| Document |
A Court of Quarter Sessions was held four times a year in each district to oversee the administration of the district and deal with legal cases in the Province of Upper Canada (later Province of Canada West after 1841). It was created in 1788 and remained in effect until 1849 when local governments and courts were assigned to county governments to replace the district system created in the 1780s.

List of Quarter Session courts in Upper Canada and later in Canada West:

 Lunenburgh District 1788–1792 – sat at New Johnstown (present-day Cornwall, Ontario)
 Eastern District, Upper Canada 1792–1849
 Johnstown District, Upper Canada 1798–1849 – carved out from Eastern District
 Bathurst District 1822–1849 – carved out from Johnstown District
 Dalhousie District 1838–1849
 Mecklenburg District 1788–1792 – sat at Kingston (now Kingston, Ontario)
 Midland District, Upper Canada 1792–1849
 Prince Edward District, Upper Canada 1831
 Victoria District, Upper Canada 1837
 Nassau District 1788–1792 – sat at Newark (Niagara-on-the-Lake) and later at York, Upper Canada (later Toronto)
 Home District 1792–1849
 Niagara District 1798–1849
 Gore District, Upper Canada 1816–1849
 Wellington District 1838–1849
Simcoe District, Upper Canada 1837
 Hesse District 1788–1792 – sat at Sandwich (now Windsor, Ontario)
 Western District, Upper Canada 1792–1849
 London District, Upper Canada 1798–1849
 Brock District, Upper Canada and Talbot District, Upper Canada 1837–1849
 Huron District, Upper Canada 1838–1849

Court of Quarter Sessions in pre-Confederation Canada

 Court of Quarter Sessions for the Middle Division, Nova Scotia

United States 

Courts of quarter sessions also existed in North American colonies and were sometimes known as courts of general sessions. When the United States became an independent country, the Courts of General Sessions became independent of those Britain and were gradually replaced by other court systems, although the name "Court of Quarter Sessions" or "quarterly court" was retained for some county legislative bodies in some jurisdictions.

In Pennsylvania, the courts of general sessions continued until the constitution of that Commonwealth was rewritten in 1968 and the courts' jurisdiction was placed under the pre-existing courts of common pleas in each county.

| Set task |
Retype the passage from the Upper Canada courts text, starting at "List of Quarter" and ending at "(present-day Cornwall, Ontario)".

| Dataset extract |
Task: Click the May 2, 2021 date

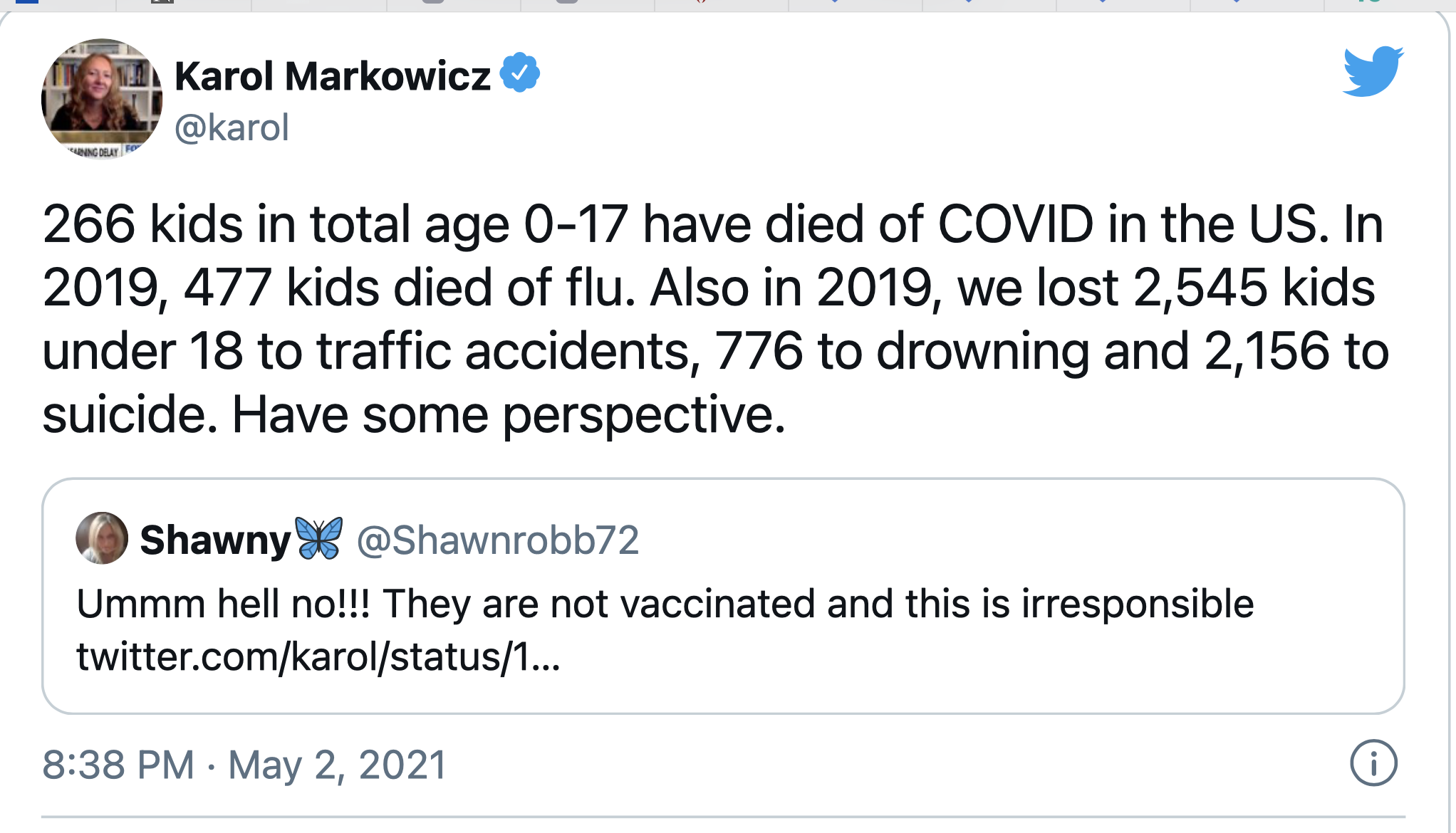Action: [x=337, y=765]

| Written answer |
List of Quarter Session courts in Upper Canada and later in Canada West:

 Lunenburgh District 1788–1792 – sat at New Johnstown (present-day Cornwall, Ontario)